Step 3: Create a UDWF in CelerData

Execute the following statement to create a UDWF in CelerData:

CREATE AGGREGATE FUNCTION MY_WINDOW_SUM_INT(Int)

RETURNS Int

properties 

(

    "analytic" = "true",

    "symbol" = "WindowSumInt", 

    "type" = "StarrocksJar", 

    "file" = "http://http_host:http_port/udf-1.0-SNAPSHOT-jar-with-dependencies.jar"    

);

Note:

  • The value of the analytic parameter is fixed as true, which specifies that the UDWF is a window function (not a aggregate function).

  • The other parameters for a UDWF are similar to those for a scalar UDF. For more information, see Create a scalar UDF in CelerData.

Step 4: Use the UDWF that you created

Execute the following statement to run the UDWF that you created:

SELECT MY_WINDOW_SUM_INT(intcol) 

            OVER (PARTITION BY intcol2

                  ORDER BY intcol3

                  ROWS BETWEEN UNBOUNDED PRECEDING AND UNBOUNDED FOLLOWING)

FROM test_basic;

Create and use a UDTF

CelerData allows a UDTF to return a table that consists of multiple rows and one column.

Step 1: Create a Maven project

For more information, see "Step 1: Create a Maven project" in the "Create and use a scalar UDF" section of this topic.

Step 2: Compile code for a UDTF

  1. Compile code for the UDTF that you want to create.

    Suppose that you want to create a UDTF named MY_UDF_SPLIT. The MY_UDF_SPLIT function allows you to use spaces as delimiters and supports input and return parameters of the STRING data type.

    public class UDFSplit{
    
        public String[] process(String in) {
    
            if (in == null) return null;
    
            return in.split(" ");
    
        }
    
    }

    The class that you define must implement the method that is described in the following table.

    The input and return data types in the method must be the same as the data types declared in the CREATE FUNCTION statement that is to be executed in Step 3. Additionally, the input and return data types in the method and the declared data types must conform to the mapping that is provided in the "Mapping between SQL data types and Java data types" section of this topic.

    MethodDescrition
    TYPE[] process()Runs a UDTF and returns an array.
  2. Run mvn package to package the code.

    The following two JAR files are generated in the target folder: udf-1.0-SNAPSHOT.jar and udf-1.0-SNAPSHOT-jar-with-dependencies.jar.

  3. Upload the udf-1.0-SNAPSHOT-jar-with-dependencies.jar file to an HTTP server that is accessible to all FEs and BEs in your cluster.
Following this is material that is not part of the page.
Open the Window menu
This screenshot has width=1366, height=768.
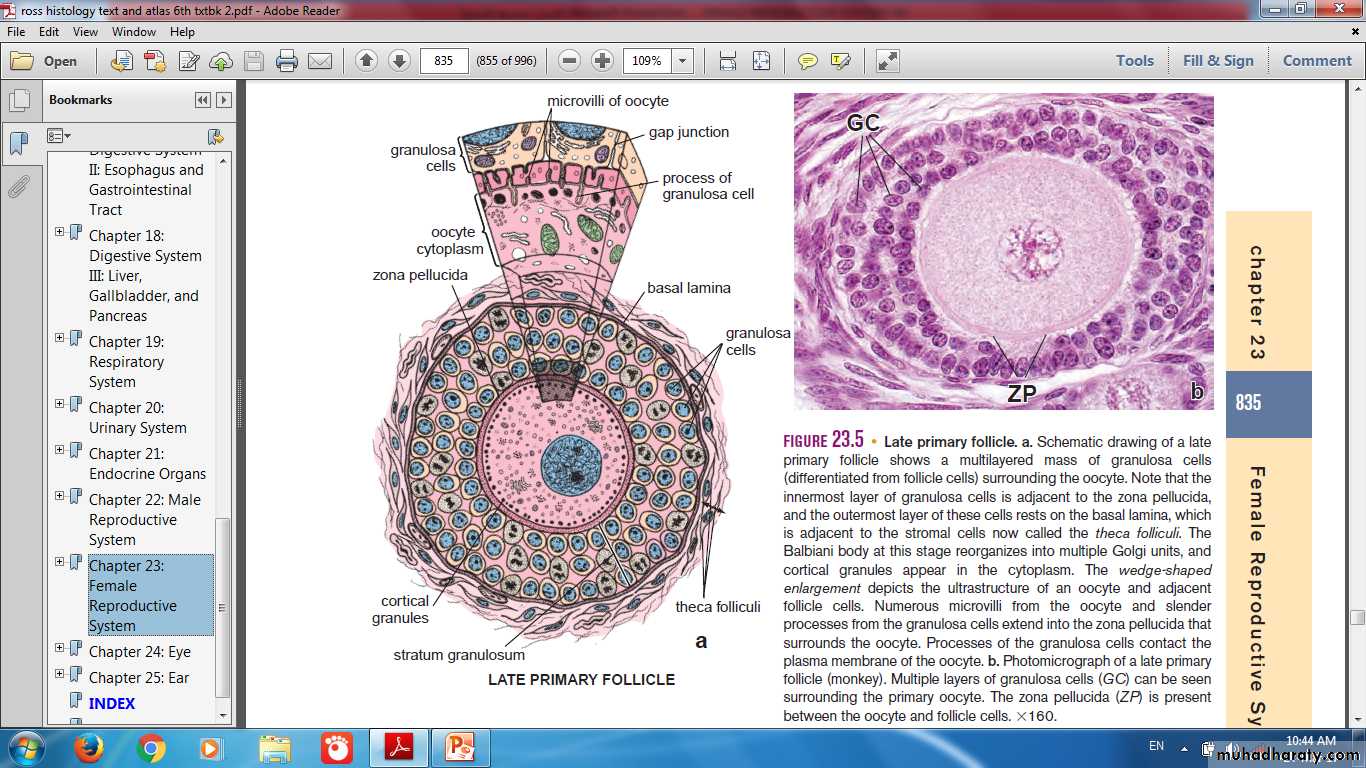pos(133,32)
Make sure that the HTTP service remains enabled.

    Note: In Step 3, the FEs check the JAR files and calculate the checksum, and the BEs download and execute the JAR files.

Step 3: Create a UDTF in CelerData

Execute the following statement to create a UDTF in CelerData:

CREATE TABLE FUNCTION MY_UDF_SPLIT(string)

RETURNS string

properties 

(

    "symbol" = "UDFSplit", 

    "type" = "StarrocksJar", 

    "file" = "http://http_host:http_port/udf-1.0-SNAPSHOT-jar-with-dependencies.jar"

);

Note: The parameters for a UDTF are similar to those for a scalar UDF. For more information, see the "Create and use a scalar UDF" section of this topic.
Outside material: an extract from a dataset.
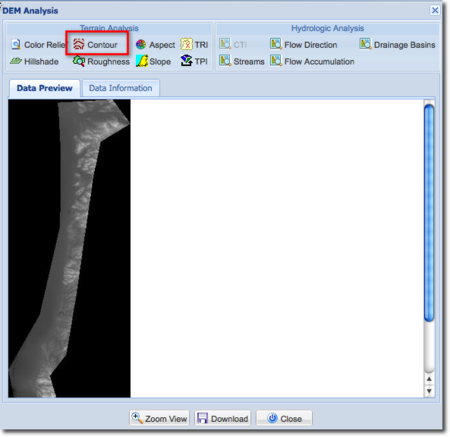
Task: Run the Streams hydrologic tool
Action: point(242,61)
Step 4: Use the UDTF that you created

Execute the following statements to run the UDTF that you created:

-- Suppose that you have a table named t1, and the information

-- about its columns a, b, and c1 is as follows:

SELECT t1.a,t1.b,t1.c1 FROM t1;

> output:

1,2.1,"hello world"

2,2.2,"hello UDTF."



-- Run the MY_UDF_SPLIT function.

SELECT t1.a,t1.b, MY_UDF_SPLIT FROM t1, MY_UDF_SPLIT(t1.c1); 

> output:

1,2.1,"hello"

1,2.1,"world"

2,2.2,"hello"

2,2.2,"UDTF."
  • The first MY_UDF_SPLIT in the preceding statement is the alias of the column that is returned by the second MY_UDF_SPLIT, which is a function.

  • You cannot use AS t2(f1) to specify the aliases of the table and its columns that are to be returned recently.

Manage UDFs

Execute the SHOW FUNCTIONS statement to query UDFs. For more information, see SHOW FUNCTIONS.

Delete UDFs

Execute the DROP FUNCTION statement to delete a UDF. For more information, see DROP FUNCTION.

Mapping between SQL data types and Java data types

SQL data typeJava data type
BOOLEANjava.lang.Boolean
TINYINTjava.lang.Byte
SMALLINTjava.lang.Short
INTjava.lang.Integer
BIGINTjava.lang.Long
FLOATjava.lang.Float
DOUBLEjava.lang.Double
STRING and VARCHARjava.lang.String

Parameter settings

Configure the following environment variable in the be/conf/hadoop_env.sh file of each Java virtual machine (JVM) in your cluster to control the usage of memory resources and set other parameters:

export LIBHDFS_OPTS="-Xms1024m -Xmx1024m -Xloggc:$STARROCKS_HOME/log/be.gc.log -server"

FAQ

Can I use static variables when I create UDFs? Do the static variables of different UDFs have mutual impacts on each other?

Yes, you can use static variables when you compile UDFs. The static variables of different UDFs are isolated from each other and do not affect each other even if the UDFs have classes with identical names.